Coïncidence? Vos articles tombent, à quelques jours près, sur l’anniversaire des cent ans de la naissance d’Anne Golon (née Simone Changeux) à Toulon (17 décembre 1921). Je ne sais pas si vous comptez évoquer l’oeuvre littéraire à l’origine des films, mais cela en vaudrait la peine, car elle aussi est de qualité, et, ce qui ne gâte rien dans nos colonnes, très profondément monarchique (lire le merveilleux « Angélique et le Roy »). A noter aussi qu’une bonne moitié des romans se passe au Canada français; la documentation (sur Québec, les innombrables tribus indiennes…) en est étonnante, elle fut réunie par Serge Golon, le mari d’Anne, qui avait une formation d’ingénieur et de géologue. C’est à ma connaissance un des très rares romans français qui évoque de façon aussi précise (et passionnante) la Nouvelle France du 17ème siècle: un Fenimore Cooper de chez nous!
Ce serait bien volontiers, Asinus, que j’évoquerais l’excellente suite de romans dont les premiers, seuls, ont donné lieu à adaptations cinématographiques.

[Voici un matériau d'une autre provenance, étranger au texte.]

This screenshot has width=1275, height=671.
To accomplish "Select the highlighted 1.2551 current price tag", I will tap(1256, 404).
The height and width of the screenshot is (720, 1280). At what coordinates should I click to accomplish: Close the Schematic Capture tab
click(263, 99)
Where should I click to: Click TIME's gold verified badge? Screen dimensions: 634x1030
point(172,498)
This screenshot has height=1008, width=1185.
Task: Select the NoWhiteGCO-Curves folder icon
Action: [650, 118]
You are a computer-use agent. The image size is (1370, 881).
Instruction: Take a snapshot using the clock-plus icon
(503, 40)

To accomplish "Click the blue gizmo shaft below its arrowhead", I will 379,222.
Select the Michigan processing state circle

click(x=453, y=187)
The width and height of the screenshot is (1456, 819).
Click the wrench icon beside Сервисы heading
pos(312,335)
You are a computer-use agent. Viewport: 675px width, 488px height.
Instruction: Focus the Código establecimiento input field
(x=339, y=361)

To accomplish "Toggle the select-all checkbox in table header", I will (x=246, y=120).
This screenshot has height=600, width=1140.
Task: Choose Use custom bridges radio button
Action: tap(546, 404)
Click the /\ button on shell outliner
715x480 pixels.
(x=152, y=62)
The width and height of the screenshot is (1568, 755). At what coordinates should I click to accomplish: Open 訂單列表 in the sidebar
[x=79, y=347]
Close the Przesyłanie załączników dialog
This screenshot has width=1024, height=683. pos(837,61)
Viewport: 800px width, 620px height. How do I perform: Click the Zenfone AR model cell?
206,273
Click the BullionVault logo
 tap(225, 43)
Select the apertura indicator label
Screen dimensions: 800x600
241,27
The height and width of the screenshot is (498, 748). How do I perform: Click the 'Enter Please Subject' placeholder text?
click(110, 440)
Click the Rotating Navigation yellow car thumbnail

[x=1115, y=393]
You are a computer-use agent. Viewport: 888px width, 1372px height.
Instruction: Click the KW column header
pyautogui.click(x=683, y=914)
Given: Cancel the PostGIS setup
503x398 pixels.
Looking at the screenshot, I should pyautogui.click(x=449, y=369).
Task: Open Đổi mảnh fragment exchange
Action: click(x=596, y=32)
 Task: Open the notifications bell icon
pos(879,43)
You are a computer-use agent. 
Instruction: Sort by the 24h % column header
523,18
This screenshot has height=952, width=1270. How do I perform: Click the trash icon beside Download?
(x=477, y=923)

Mais il y a bien trop longtemps que je l’ai lue pour me le permettre.
Au moins votre intervention me permet-elle de rendre hommage à une dame de très haute qualité qui m’avait prêté les volumes qu’elle possédait : la mère de nos amis Augier, tous grands militants d’AF de notre section de Grenoble.
Cela étant, vous avez raison : le cycle romanesque donne de la monarchie une image favorable et les films n’y sont nullement hostiles.
À suivre donc !
Pour fêter les cent ans d’Anne Golon, les éditions de l’Archipel ont publié, en novembre dernier, une édition du centenaire de « Angélique marquise des anges ». Conforme au texte de 1957, ce volume, en vente dans toutes les librairies et sur internet, contient une préface de Nadine Goloubinoff, fille d’Anne Golon, et un cahier hors texte de documents rares ou inédits.